-- Description of the task --
I need all the entries repeated exactly as written.

-- Data to examine --

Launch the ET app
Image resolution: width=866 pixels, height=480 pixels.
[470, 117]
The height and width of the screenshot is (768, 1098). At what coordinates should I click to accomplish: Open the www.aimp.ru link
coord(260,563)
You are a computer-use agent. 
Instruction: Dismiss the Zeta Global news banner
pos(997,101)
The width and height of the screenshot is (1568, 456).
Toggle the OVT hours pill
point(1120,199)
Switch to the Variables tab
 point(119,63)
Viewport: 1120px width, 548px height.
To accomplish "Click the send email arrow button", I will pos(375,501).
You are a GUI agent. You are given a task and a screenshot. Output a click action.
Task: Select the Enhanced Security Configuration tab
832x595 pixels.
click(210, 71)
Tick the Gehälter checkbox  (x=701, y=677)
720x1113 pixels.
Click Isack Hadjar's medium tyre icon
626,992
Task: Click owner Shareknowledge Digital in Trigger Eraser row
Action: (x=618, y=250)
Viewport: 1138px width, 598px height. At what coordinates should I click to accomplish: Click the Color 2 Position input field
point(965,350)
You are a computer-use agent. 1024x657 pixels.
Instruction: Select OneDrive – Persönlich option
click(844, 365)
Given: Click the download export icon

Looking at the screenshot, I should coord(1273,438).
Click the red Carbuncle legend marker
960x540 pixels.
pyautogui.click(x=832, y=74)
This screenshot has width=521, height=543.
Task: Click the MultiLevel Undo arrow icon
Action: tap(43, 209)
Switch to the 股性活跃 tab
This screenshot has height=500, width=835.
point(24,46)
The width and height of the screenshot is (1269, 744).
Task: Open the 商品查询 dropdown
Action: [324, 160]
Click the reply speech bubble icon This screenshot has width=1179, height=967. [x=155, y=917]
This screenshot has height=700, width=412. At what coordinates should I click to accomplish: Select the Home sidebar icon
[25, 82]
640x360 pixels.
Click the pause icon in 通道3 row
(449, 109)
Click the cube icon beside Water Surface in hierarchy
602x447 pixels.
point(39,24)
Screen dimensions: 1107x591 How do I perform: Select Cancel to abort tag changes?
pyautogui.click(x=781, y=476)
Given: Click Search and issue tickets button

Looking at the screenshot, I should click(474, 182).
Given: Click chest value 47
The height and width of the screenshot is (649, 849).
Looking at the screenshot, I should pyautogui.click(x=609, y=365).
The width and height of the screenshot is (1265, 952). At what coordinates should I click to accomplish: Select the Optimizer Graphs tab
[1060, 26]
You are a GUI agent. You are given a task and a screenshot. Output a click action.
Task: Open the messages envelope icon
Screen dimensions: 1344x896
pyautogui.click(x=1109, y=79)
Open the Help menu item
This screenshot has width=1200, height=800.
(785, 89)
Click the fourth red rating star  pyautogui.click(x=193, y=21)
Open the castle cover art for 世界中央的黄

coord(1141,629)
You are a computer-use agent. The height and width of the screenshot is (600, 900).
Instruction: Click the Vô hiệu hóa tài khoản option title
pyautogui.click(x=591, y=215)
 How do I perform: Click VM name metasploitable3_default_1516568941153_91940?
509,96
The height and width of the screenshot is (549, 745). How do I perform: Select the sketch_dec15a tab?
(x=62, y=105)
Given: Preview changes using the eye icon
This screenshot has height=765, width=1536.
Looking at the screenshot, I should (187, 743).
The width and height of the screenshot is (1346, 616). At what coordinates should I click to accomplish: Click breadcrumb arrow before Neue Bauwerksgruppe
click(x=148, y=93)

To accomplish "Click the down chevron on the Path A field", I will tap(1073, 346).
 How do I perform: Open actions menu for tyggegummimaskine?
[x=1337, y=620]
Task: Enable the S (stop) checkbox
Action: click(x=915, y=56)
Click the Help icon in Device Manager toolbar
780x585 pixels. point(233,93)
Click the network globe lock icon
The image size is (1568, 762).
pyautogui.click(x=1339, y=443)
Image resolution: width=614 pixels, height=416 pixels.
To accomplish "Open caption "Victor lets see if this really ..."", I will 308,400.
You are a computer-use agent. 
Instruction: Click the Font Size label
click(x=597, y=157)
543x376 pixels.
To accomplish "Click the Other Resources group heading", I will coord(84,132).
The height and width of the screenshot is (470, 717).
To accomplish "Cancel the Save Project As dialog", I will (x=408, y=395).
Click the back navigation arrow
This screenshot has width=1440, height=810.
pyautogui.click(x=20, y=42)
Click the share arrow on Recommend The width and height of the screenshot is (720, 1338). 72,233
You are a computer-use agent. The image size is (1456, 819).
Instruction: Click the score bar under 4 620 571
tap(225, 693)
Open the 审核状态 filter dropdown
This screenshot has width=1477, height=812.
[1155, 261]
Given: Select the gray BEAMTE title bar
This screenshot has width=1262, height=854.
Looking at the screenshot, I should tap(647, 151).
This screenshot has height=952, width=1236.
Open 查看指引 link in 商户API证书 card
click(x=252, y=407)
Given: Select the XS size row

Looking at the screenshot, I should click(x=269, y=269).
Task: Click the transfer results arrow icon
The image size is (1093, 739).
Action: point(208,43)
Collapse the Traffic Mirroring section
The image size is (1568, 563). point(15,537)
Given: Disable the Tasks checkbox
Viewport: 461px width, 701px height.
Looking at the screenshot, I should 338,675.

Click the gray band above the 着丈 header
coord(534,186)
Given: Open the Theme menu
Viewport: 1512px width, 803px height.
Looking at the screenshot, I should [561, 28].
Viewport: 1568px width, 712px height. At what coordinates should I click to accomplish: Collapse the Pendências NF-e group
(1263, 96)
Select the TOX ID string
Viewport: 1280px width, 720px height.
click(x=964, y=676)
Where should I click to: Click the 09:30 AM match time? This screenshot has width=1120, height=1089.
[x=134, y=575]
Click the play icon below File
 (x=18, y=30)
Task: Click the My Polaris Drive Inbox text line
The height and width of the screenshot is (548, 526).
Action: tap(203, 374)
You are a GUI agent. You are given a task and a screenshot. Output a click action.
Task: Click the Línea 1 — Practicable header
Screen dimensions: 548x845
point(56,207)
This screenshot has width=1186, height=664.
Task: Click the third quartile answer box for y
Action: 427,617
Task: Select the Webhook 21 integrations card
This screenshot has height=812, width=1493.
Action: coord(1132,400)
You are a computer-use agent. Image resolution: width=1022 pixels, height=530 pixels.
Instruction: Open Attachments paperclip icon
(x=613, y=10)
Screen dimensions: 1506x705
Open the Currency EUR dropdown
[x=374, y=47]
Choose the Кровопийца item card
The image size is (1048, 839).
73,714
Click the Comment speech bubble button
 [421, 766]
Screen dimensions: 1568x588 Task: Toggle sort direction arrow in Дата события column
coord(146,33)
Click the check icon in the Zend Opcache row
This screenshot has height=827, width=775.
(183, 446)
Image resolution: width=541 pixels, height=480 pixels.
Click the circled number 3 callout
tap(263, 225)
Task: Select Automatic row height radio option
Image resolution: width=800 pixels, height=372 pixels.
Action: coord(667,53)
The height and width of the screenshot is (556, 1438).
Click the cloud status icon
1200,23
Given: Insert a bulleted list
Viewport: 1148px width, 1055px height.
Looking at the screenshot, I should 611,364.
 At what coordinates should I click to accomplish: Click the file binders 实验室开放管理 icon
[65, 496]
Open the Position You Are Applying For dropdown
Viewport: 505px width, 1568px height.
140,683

-- Result for this task --
Launch the ET app
Image resolution: width=866 pixels, height=480 pixels.
[470, 117]
The height and width of the screenshot is (768, 1098). At what coordinates should I click to accomplish: Open the www.aimp.ru link
coord(260,563)
You are a computer-use agent. 
Instruction: Dismiss the Zeta Global news banner
pos(997,101)
The width and height of the screenshot is (1568, 456).
Toggle the OVT hours pill
point(1120,199)
Switch to the Variables tab
 point(119,63)
Viewport: 1120px width, 548px height.
To accomplish "Click the send email arrow button", I will pos(375,501).
You are a GUI agent. You are given a task and a screenshot. Output a click action.
Task: Select the Enhanced Security Configuration tab
832x595 pixels.
click(210, 71)
Tick the Gehälter checkbox  (x=701, y=677)
720x1113 pixels.
Click Isack Hadjar's medium tyre icon
626,992
Task: Click owner Shareknowledge Digital in Trigger Eraser row
Action: (x=618, y=250)
Viewport: 1138px width, 598px height. At what coordinates should I click to accomplish: Click the Color 2 Position input field
point(965,350)
You are a computer-use agent. 1024x657 pixels.
Instruction: Select OneDrive – Persönlich option
click(844, 365)
Given: Click the download export icon

Looking at the screenshot, I should coord(1273,438).
Click the red Carbuncle legend marker
960x540 pixels.
pyautogui.click(x=832, y=74)
This screenshot has width=521, height=543.
Task: Click the MultiLevel Undo arrow icon
Action: tap(43, 209)
Switch to the 股性活跃 tab
This screenshot has height=500, width=835.
point(24,46)
The width and height of the screenshot is (1269, 744).
Task: Open the 商品查询 dropdown
Action: [324, 160]
Click the reply speech bubble icon This screenshot has width=1179, height=967. [x=155, y=917]
This screenshot has height=700, width=412. At what coordinates should I click to accomplish: Select the Home sidebar icon
[25, 82]
640x360 pixels.
Click the pause icon in 通道3 row
(449, 109)
Click the cube icon beside Water Surface in hierarchy
602x447 pixels.
point(39,24)
Screen dimensions: 1107x591 How do I perform: Select Cancel to abort tag changes?
pyautogui.click(x=781, y=476)
Given: Click Search and issue tickets button

Looking at the screenshot, I should click(474, 182).
Given: Click chest value 47
The height and width of the screenshot is (649, 849).
Looking at the screenshot, I should pyautogui.click(x=609, y=365).
The width and height of the screenshot is (1265, 952). At what coordinates should I click to accomplish: Select the Optimizer Graphs tab
[1060, 26]
You are a GUI agent. You are given a task and a screenshot. Output a click action.
Task: Open the messages envelope icon
Screen dimensions: 1344x896
pyautogui.click(x=1109, y=79)
Open the Help menu item
This screenshot has width=1200, height=800.
(785, 89)
Click the fourth red rating star  pyautogui.click(x=193, y=21)
Open the castle cover art for 世界中央的黄

coord(1141,629)
You are a computer-use agent. The height and width of the screenshot is (600, 900).
Instruction: Click the Vô hiệu hóa tài khoản option title
pyautogui.click(x=591, y=215)
 How do I perform: Click VM name metasploitable3_default_1516568941153_91940?
509,96
The height and width of the screenshot is (549, 745). How do I perform: Select the sketch_dec15a tab?
(x=62, y=105)
Given: Preview changes using the eye icon
This screenshot has height=765, width=1536.
Looking at the screenshot, I should (187, 743).
The width and height of the screenshot is (1346, 616). At what coordinates should I click to accomplish: Click breadcrumb arrow before Neue Bauwerksgruppe
click(x=148, y=93)

To accomplish "Click the down chevron on the Path A field", I will tap(1073, 346).
 How do I perform: Open actions menu for tyggegummimaskine?
[x=1337, y=620]
Task: Enable the S (stop) checkbox
Action: click(x=915, y=56)
Click the Help icon in Device Manager toolbar
780x585 pixels. point(233,93)
Click the network globe lock icon
The image size is (1568, 762).
pyautogui.click(x=1339, y=443)
Image resolution: width=614 pixels, height=416 pixels.
To accomplish "Open caption "Victor lets see if this really ..."", I will 308,400.
You are a computer-use agent. 
Instruction: Click the Font Size label
click(x=597, y=157)
543x376 pixels.
To accomplish "Click the Other Resources group heading", I will coord(84,132).
The height and width of the screenshot is (470, 717).
To accomplish "Cancel the Save Project As dialog", I will (x=408, y=395).
Click the back navigation arrow
This screenshot has width=1440, height=810.
pyautogui.click(x=20, y=42)
Click the share arrow on Recommend The width and height of the screenshot is (720, 1338). 72,233
You are a computer-use agent. The image size is (1456, 819).
Instruction: Click the score bar under 4 620 571
tap(225, 693)
Open the 审核状态 filter dropdown
This screenshot has width=1477, height=812.
[1155, 261]
Given: Select the gray BEAMTE title bar
This screenshot has width=1262, height=854.
Looking at the screenshot, I should tap(647, 151).
This screenshot has height=952, width=1236.
Open 查看指引 link in 商户API证书 card
click(x=252, y=407)
Given: Select the XS size row

Looking at the screenshot, I should click(x=269, y=269).
Task: Click the transfer results arrow icon
The image size is (1093, 739).
Action: point(208,43)
Collapse the Traffic Mirroring section
The image size is (1568, 563). point(15,537)
Given: Disable the Tasks checkbox
Viewport: 461px width, 701px height.
Looking at the screenshot, I should 338,675.

Click the gray band above the 着丈 header
coord(534,186)
Given: Open the Theme menu
Viewport: 1512px width, 803px height.
Looking at the screenshot, I should [561, 28].
Viewport: 1568px width, 712px height. At what coordinates should I click to accomplish: Collapse the Pendências NF-e group
(1263, 96)
Select the TOX ID string
Viewport: 1280px width, 720px height.
click(x=964, y=676)
Where should I click to: Click the 09:30 AM match time? This screenshot has width=1120, height=1089.
[x=134, y=575]
Click the play icon below File
 (x=18, y=30)
Task: Click the My Polaris Drive Inbox text line
The height and width of the screenshot is (548, 526).
Action: tap(203, 374)
You are a GUI agent. You are given a task and a screenshot. Output a click action.
Task: Click the Línea 1 — Practicable header
Screen dimensions: 548x845
point(56,207)
This screenshot has width=1186, height=664.
Task: Click the third quartile answer box for y
Action: 427,617
Task: Select the Webhook 21 integrations card
This screenshot has height=812, width=1493.
Action: coord(1132,400)
You are a computer-use agent. Image resolution: width=1022 pixels, height=530 pixels.
Instruction: Open Attachments paperclip icon
(x=613, y=10)
Screen dimensions: 1506x705
Open the Currency EUR dropdown
[x=374, y=47]
Choose the Кровопийца item card
The image size is (1048, 839).
73,714
Click the Comment speech bubble button
 [421, 766]
Screen dimensions: 1568x588 Task: Toggle sort direction arrow in Дата события column
coord(146,33)
Click the check icon in the Zend Opcache row
This screenshot has height=827, width=775.
(183, 446)
Image resolution: width=541 pixels, height=480 pixels.
Click the circled number 3 callout
tap(263, 225)
Task: Select Automatic row height radio option
Image resolution: width=800 pixels, height=372 pixels.
Action: coord(667,53)
The height and width of the screenshot is (556, 1438).
Click the cloud status icon
1200,23
Given: Insert a bulleted list
Viewport: 1148px width, 1055px height.
Looking at the screenshot, I should 611,364.
 At what coordinates should I click to accomplish: Click the file binders 实验室开放管理 icon
[65, 496]
Open the Position You Are Applying For dropdown
Viewport: 505px width, 1568px height.
140,683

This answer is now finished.